P. Field, a Whig, who had already held the post by appointment through three
administrations, was determined to keep the place a while longer, in spite of
Gov. Carlin’s preferences. The course of the Legislature in this regard,
however, was finally sustained by the Supreme Court, in a quo warranto case
brought up before it by John A. McClernand, whom the Governor had nominated for
the office. Thereupon that dignified body was denounced as a “Whig Court!”
endeavoring to establish the principle of life-tenure of office.
A new law was adopted re-organizing the Judiciary, and under it five additional
Supreme Judges were elected by the Legislature, namely, Thomas Ford (afterward
Governor), Sidney Breese, Walter B. Scates, Samuel H. Treat and Stephen A.
Douglas - all Democrats.
It was during Gov. Carlin’s administration that the noisy campaign of
“Tippecanoe and Tyler too” occurred, resulting in a Whig victory. This, however,
did not affect Illinois politics very seriously.
Another prominent event in the West during Gov. Carlin’s term of office was the
excitement caused by the Mormons and their removal from Independence, Mo., to
Nauvoo, Ill., in 1840. At the same time they began to figure somewhat in State
politics. On account of their believing--as they thought, according to the New
Testament--that they should have “all things common,” and that consequently “all
the earth” and all that is upon it were the “Lord’s” and therefore the property
of his “saints,” they were suspected, and correctly, too, of committing many of
the deeds of larceny, robbery, etc., that were so rife throughout this country
in those days. Hence a feeling of violence grew up between the Mormons and
“anti-Mormons.” In the State of Missouri the Mormons always supported the
Democracy until they were driven out by the Democratic government, when they
turned their support to the Whigs. They were becoming numerous, and in the
Legislature of 1840-1, therefore, it became a matter of great interest with both
parties to conciliate these people. Through the agency of one John C. Bennett, a
scamp, the Mormons succeeded in rushing through the Legislature (both parties
not daring to oppose) a charter for the city of Nauvoo which virtually erected a
hierarchy co-ordinate with the Federal Government itself. In the fall of 1841
the Governor of Missouri made a demand upon Gov. Carlin for the body of Joe
Smith, the Mormon leader, as a fugitive from justice. Gov. Carlin issued the
writ, but for some reason it was returned unserved. It was again issued in 1842,
and Smith was arrested, but was either rescued by his followers or discharged by
the municipal court on a writ of habeas corpus.

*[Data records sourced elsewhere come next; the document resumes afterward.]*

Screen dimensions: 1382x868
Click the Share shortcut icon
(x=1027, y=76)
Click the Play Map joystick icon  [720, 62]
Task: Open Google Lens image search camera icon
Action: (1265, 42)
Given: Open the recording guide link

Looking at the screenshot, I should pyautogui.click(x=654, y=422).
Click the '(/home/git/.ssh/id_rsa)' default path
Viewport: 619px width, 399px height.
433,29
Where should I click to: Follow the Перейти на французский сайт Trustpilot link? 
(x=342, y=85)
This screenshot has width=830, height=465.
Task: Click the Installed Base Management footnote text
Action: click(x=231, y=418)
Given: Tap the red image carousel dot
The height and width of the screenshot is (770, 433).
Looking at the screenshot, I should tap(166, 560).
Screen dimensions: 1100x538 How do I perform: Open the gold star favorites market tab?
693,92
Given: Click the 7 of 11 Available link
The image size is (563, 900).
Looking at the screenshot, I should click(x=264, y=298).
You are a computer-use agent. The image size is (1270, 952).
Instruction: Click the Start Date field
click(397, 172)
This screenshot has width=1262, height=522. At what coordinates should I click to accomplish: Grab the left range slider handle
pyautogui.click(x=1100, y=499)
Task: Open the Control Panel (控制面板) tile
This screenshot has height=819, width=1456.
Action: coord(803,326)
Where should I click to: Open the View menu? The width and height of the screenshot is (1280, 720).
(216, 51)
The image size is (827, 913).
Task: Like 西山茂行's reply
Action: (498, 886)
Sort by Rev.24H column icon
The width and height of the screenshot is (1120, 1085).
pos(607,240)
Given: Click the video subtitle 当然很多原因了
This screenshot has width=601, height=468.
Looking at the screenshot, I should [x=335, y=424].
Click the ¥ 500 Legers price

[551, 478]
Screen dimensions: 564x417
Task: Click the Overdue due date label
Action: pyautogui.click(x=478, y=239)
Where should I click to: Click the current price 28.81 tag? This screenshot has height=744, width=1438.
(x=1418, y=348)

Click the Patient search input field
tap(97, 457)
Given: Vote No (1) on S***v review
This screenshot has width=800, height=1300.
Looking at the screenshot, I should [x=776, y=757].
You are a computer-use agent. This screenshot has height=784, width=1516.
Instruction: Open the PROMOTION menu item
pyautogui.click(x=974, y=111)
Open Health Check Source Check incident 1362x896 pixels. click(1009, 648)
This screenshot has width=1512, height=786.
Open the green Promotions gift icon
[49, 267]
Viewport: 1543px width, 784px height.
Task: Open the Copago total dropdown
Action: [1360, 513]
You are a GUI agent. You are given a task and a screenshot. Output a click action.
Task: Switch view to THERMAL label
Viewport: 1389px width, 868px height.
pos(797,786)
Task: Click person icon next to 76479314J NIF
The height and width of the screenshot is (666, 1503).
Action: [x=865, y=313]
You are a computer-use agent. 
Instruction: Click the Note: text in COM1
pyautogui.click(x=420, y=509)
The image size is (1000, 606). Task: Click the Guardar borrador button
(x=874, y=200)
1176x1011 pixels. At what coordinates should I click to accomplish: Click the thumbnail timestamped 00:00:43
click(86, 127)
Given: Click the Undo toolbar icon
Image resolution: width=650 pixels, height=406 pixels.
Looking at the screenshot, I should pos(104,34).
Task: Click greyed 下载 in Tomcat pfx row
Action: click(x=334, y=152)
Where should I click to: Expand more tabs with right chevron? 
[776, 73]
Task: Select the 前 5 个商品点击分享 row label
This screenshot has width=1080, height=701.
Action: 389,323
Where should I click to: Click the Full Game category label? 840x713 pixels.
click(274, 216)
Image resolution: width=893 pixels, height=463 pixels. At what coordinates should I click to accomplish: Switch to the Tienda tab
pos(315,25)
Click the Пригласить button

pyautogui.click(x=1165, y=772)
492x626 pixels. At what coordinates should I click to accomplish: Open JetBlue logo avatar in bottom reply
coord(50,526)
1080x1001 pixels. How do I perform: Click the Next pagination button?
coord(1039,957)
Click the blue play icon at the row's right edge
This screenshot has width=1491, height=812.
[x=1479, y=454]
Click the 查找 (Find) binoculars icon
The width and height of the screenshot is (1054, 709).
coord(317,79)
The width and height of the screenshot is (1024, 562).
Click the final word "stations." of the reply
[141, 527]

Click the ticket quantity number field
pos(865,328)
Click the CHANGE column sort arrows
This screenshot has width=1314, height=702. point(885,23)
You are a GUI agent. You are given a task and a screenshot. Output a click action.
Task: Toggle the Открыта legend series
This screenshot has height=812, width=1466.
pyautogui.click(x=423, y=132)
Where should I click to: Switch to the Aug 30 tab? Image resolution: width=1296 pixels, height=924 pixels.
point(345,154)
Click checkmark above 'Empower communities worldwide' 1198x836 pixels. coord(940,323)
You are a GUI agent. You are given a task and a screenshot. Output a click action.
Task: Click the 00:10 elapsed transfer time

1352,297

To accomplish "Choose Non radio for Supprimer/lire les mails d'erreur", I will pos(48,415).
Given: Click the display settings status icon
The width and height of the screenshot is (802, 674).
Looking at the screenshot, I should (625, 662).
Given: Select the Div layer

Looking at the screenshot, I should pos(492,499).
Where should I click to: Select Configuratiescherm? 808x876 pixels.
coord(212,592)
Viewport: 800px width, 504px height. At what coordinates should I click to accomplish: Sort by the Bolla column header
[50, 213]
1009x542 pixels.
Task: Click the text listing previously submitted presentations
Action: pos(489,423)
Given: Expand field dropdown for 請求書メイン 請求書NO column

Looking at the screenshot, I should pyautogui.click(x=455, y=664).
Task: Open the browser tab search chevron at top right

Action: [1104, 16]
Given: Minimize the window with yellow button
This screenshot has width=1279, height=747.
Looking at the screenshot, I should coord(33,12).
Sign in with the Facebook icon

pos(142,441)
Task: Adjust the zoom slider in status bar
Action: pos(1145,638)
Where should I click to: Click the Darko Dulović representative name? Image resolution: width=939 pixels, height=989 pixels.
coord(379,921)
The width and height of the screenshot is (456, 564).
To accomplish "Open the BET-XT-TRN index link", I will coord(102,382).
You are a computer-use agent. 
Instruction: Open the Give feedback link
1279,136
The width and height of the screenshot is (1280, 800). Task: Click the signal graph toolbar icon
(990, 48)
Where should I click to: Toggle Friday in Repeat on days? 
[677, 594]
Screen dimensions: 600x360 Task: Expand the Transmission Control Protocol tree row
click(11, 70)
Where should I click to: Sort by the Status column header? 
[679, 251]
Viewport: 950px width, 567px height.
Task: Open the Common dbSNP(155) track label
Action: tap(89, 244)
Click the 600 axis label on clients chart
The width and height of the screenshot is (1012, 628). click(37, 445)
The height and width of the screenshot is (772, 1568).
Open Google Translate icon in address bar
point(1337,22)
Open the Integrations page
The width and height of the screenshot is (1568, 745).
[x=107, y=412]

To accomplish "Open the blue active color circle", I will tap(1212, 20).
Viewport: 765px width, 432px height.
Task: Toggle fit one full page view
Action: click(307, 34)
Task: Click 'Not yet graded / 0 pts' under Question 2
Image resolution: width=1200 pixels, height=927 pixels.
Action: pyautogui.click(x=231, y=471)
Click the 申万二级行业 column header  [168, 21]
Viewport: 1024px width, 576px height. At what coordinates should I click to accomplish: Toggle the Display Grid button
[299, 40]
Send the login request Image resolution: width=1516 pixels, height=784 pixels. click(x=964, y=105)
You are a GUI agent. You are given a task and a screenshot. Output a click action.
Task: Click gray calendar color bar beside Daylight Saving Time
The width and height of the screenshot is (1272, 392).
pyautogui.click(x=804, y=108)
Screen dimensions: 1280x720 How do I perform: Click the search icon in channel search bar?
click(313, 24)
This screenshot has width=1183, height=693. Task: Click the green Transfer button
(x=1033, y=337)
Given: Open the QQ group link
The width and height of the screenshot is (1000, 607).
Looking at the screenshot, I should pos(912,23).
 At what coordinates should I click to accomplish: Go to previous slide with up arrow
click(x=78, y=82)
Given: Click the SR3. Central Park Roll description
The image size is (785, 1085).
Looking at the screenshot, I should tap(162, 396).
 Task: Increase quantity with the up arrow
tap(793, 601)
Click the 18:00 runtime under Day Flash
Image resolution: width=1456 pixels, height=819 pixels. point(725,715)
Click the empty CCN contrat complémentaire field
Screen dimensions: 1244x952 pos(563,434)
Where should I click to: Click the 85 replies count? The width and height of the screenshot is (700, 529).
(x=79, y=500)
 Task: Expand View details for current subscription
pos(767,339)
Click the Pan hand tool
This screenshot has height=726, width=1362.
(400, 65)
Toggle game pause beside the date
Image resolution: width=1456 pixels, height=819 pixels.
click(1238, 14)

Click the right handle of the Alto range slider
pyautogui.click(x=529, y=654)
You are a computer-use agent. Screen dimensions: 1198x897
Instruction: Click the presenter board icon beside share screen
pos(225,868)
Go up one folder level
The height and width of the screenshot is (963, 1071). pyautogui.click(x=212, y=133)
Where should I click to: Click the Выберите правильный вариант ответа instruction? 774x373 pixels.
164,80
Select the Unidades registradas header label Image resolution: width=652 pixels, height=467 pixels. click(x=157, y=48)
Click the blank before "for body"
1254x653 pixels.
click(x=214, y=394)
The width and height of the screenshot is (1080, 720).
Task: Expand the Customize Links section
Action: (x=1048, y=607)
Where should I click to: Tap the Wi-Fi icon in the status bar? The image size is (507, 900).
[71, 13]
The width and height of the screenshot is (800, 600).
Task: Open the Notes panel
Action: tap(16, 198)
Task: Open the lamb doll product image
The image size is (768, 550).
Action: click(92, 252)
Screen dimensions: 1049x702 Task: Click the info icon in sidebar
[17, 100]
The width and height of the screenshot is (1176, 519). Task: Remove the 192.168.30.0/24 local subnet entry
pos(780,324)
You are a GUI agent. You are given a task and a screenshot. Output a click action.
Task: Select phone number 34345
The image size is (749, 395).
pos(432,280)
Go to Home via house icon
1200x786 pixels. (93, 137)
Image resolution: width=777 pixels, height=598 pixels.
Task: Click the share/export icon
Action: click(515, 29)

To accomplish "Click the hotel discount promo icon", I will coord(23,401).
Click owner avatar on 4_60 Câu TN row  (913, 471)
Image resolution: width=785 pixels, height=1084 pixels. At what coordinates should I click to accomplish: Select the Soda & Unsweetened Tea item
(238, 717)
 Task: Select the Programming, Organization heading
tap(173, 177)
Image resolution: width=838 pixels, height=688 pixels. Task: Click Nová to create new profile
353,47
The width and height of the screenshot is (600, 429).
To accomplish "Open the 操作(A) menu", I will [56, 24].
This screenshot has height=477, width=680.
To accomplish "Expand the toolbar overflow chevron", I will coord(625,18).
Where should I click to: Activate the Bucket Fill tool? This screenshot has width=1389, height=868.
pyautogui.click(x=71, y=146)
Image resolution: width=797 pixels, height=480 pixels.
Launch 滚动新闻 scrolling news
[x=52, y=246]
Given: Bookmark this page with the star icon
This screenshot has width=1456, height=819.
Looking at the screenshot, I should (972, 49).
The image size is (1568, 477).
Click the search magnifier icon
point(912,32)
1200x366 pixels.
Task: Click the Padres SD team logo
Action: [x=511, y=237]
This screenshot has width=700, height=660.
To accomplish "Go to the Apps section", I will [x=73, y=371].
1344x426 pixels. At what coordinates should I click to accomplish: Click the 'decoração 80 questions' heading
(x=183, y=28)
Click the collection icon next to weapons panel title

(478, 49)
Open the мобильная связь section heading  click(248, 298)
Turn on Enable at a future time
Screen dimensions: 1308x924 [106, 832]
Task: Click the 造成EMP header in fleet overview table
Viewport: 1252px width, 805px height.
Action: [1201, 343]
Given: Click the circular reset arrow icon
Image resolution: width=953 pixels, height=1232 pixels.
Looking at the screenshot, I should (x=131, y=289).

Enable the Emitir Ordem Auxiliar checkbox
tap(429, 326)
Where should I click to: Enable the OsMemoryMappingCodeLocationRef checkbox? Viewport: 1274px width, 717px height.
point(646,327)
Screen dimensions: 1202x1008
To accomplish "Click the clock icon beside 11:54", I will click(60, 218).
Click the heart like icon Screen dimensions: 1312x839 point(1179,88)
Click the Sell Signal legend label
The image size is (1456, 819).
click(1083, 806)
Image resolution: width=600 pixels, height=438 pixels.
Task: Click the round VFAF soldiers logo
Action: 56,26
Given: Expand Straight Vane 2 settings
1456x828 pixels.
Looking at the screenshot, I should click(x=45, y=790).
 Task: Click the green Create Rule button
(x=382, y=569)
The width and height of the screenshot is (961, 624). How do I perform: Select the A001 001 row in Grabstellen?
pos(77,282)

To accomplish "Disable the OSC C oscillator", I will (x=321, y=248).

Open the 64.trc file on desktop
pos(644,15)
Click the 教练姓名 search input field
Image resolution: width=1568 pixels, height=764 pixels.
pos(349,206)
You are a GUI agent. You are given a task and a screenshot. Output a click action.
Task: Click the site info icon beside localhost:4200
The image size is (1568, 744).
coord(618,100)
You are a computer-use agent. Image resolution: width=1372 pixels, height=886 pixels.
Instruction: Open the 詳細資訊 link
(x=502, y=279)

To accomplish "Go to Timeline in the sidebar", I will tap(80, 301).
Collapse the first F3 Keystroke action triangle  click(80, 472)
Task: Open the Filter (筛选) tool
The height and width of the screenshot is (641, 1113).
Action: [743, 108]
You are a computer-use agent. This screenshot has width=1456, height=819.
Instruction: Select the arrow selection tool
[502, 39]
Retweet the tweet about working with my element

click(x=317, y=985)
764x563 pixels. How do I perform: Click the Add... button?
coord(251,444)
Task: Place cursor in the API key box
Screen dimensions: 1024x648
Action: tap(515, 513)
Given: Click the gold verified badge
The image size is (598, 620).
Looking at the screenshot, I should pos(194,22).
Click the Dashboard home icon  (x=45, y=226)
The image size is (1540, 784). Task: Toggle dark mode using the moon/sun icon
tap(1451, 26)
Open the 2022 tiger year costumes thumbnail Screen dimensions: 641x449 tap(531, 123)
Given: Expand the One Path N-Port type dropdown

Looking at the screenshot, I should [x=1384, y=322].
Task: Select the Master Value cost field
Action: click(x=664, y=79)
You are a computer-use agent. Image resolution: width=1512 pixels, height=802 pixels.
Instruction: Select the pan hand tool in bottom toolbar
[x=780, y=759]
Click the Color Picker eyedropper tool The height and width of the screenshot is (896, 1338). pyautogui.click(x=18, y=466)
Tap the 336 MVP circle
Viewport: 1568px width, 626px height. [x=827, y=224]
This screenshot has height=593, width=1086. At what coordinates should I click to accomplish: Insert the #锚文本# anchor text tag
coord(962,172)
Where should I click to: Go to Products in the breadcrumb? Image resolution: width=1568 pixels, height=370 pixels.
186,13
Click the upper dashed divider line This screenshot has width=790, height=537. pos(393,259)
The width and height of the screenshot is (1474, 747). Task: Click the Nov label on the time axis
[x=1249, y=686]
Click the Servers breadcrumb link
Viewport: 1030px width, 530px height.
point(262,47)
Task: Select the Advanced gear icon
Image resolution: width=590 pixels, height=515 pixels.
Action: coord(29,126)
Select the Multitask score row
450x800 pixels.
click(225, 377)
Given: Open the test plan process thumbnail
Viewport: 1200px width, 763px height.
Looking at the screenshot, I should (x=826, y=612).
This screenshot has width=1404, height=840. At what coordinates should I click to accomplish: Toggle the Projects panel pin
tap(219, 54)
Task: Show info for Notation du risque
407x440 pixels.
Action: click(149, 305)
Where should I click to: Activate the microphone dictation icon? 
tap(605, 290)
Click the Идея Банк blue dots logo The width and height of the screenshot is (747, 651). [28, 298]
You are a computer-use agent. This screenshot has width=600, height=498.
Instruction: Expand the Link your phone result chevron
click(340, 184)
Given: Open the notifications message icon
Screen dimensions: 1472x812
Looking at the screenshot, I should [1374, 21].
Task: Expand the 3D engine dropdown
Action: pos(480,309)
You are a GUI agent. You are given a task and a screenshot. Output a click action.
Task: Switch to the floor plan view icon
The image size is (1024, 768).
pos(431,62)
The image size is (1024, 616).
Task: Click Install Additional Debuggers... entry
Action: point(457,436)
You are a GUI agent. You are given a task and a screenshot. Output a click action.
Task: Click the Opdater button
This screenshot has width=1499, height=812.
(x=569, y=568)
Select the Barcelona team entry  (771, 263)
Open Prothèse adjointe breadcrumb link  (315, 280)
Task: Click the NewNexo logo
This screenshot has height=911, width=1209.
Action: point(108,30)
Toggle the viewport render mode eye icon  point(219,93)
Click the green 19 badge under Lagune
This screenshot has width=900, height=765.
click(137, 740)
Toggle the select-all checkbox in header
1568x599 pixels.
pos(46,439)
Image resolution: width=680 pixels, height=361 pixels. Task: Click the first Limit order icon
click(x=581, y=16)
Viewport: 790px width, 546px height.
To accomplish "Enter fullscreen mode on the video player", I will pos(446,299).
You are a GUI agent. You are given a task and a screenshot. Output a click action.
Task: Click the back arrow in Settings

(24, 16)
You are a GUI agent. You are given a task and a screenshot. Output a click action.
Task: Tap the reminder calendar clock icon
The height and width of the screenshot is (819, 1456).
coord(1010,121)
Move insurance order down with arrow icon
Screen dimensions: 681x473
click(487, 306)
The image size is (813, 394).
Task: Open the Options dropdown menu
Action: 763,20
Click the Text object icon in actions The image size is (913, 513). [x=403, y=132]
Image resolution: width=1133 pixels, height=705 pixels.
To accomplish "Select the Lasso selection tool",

In December, 1841, the Democratic Convention nominated Adam W. Snyder, of
Belleville, for Governor. As he had been, as a member of the Legislature, rather
friendly to the Mormons, the latter naturally turned their support to the
Democratic party. The next spring the Whigs nominated Ex-Gov. Duncan for the
same office. In the meantime the Mormons began to grow more odious to the masses
of the people, and the comparative prospects of the respective parties for
success became very problematical. Mr. Snyder died in May, and Thomas Ford, a
Supreme Judge, was substituted as a candidate, and was elected.
At the close of his gubernatorial term, Mr. Carlin removed back to his old home
at Carrollton, where he spent the remainder of his life, as before his elevation
to office, in agricultural pursuits. In 1849 he served out the unexpired term of
J. D. Fry in the Illinois House of Representatives, and died Feb. 4, 1852, at
his residence at Carrollton, leaving a wife and seven children.